INPUT DATA
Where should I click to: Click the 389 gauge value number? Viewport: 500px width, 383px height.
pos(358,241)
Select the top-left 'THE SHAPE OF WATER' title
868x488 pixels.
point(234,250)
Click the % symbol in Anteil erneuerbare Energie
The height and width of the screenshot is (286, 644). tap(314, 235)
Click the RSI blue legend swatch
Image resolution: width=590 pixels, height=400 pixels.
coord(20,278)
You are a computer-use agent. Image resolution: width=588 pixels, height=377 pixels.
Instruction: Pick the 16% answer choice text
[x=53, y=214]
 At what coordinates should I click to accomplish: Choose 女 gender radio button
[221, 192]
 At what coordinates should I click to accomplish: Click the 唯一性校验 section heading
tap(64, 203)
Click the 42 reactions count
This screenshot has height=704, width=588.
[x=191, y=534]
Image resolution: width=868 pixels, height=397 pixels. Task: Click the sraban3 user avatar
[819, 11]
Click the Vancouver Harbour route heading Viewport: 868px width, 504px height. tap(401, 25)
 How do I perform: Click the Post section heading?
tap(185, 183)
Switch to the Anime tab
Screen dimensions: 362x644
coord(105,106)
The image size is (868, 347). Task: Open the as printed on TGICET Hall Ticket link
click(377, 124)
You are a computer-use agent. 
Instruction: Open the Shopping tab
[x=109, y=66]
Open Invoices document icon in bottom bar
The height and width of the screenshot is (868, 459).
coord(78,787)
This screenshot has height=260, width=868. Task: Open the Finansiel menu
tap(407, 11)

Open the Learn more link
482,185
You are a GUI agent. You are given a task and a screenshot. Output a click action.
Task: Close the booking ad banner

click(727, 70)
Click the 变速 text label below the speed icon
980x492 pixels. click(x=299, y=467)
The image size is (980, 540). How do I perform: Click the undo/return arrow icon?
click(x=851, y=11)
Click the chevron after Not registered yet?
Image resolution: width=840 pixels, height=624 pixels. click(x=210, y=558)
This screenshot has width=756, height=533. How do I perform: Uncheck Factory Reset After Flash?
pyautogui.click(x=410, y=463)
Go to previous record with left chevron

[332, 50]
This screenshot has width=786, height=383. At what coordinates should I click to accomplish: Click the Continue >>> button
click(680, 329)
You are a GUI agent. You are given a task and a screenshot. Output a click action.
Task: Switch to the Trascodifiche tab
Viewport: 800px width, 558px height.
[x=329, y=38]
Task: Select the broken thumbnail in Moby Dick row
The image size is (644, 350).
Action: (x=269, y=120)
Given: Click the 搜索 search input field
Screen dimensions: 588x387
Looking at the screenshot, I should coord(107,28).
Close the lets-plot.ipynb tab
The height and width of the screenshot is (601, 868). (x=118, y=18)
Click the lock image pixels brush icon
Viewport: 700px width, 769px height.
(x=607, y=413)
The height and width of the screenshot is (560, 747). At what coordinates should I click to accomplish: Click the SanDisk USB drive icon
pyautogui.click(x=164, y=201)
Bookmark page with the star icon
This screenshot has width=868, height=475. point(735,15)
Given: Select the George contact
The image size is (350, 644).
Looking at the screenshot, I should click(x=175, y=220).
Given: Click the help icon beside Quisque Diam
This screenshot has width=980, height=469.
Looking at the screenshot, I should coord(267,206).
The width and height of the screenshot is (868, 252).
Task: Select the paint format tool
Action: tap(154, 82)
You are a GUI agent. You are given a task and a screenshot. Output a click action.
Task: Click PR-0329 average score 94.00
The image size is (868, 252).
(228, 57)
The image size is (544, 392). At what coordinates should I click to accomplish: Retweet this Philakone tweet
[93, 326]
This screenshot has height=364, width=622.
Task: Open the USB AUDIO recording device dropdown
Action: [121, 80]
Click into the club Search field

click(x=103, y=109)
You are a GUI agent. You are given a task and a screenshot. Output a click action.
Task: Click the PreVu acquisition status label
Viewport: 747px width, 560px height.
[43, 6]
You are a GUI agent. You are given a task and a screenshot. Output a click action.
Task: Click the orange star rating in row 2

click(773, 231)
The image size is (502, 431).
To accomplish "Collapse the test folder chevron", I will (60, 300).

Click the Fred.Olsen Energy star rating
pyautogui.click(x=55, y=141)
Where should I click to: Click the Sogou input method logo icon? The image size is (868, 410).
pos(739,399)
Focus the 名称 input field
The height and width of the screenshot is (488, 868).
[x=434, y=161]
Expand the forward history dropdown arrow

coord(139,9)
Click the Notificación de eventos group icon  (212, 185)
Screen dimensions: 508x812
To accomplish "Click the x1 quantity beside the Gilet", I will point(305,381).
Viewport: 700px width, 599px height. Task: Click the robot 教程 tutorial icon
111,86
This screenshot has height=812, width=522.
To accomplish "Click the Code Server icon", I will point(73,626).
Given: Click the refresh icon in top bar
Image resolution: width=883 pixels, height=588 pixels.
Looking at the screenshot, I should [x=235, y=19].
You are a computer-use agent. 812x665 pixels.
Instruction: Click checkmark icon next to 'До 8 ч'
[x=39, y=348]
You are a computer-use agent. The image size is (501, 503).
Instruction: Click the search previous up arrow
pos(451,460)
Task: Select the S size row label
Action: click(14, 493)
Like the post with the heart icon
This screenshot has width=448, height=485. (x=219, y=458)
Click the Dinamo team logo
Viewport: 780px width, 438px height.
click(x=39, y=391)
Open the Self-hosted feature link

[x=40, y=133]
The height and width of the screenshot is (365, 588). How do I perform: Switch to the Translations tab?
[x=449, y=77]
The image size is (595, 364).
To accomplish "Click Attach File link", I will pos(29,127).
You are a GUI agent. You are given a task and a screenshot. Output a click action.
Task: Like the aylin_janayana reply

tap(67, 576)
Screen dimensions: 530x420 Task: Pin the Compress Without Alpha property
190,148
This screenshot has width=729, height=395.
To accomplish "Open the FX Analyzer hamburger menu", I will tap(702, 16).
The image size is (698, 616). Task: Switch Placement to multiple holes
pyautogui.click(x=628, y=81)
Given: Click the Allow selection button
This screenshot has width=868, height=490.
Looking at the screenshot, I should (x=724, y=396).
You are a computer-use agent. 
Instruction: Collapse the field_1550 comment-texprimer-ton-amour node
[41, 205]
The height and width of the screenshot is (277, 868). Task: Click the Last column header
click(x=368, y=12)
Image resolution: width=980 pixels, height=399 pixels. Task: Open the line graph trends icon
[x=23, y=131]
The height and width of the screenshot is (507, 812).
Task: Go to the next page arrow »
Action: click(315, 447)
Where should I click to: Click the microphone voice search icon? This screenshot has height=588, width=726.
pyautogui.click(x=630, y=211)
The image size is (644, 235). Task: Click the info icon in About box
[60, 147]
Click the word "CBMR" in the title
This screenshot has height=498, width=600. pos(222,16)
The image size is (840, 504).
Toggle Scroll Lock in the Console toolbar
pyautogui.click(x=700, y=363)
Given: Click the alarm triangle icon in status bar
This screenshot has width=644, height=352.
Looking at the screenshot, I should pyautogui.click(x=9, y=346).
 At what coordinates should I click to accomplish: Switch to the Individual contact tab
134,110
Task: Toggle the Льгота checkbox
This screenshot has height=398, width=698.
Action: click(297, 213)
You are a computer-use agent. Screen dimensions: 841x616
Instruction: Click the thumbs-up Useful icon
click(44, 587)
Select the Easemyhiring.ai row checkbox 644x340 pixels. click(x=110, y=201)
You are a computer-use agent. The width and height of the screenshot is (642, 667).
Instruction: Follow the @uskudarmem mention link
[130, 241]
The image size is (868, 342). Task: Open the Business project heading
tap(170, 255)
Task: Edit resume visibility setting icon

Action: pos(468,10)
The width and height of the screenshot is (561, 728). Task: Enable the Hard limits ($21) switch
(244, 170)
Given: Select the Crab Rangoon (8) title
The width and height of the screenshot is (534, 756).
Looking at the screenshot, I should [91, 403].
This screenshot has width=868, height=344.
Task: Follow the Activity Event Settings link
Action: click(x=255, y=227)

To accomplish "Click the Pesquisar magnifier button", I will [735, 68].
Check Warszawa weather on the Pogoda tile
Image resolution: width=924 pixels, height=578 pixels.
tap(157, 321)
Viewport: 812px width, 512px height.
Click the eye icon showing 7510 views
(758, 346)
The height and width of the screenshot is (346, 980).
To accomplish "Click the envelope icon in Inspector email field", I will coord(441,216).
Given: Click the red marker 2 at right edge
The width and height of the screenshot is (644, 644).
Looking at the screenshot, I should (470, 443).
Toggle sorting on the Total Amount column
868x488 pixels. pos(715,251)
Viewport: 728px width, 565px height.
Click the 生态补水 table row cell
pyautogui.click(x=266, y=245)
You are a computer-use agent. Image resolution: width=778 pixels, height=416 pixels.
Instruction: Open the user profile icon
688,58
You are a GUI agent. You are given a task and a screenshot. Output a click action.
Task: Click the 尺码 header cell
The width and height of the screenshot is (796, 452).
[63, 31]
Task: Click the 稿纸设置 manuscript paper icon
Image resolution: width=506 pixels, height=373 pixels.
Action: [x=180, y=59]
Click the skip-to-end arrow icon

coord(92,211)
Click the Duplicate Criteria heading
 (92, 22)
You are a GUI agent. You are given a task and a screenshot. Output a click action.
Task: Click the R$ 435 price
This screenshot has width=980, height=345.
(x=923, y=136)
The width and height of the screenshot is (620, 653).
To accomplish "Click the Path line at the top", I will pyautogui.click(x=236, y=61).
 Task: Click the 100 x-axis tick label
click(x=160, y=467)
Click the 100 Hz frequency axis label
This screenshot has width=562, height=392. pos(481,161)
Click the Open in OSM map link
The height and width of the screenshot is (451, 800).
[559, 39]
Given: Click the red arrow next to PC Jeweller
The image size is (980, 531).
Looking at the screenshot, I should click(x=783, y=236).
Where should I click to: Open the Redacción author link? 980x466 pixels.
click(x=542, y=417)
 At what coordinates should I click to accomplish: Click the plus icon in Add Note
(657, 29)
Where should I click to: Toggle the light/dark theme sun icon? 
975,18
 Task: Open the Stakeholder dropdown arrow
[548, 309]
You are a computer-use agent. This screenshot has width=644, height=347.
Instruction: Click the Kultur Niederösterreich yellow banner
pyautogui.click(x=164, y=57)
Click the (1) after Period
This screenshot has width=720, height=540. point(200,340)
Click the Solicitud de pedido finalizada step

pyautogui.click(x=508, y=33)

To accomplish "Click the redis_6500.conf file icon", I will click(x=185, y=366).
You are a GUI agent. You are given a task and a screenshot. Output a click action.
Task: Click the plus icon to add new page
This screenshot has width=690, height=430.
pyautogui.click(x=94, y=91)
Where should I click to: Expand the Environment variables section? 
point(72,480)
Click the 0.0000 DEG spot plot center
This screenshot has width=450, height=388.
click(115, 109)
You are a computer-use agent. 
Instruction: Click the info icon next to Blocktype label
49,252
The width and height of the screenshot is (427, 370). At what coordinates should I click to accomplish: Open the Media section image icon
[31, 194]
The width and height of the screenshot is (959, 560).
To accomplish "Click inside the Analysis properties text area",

PROBLEM STATEMENT
Lines holding the word "beside" should be copied from the entries above.

EXERCISE RESULT
Given: Click the help icon beside Quisque Diam
To accomplish "Click the x1 quantity beside the Gilet", I will point(305,381).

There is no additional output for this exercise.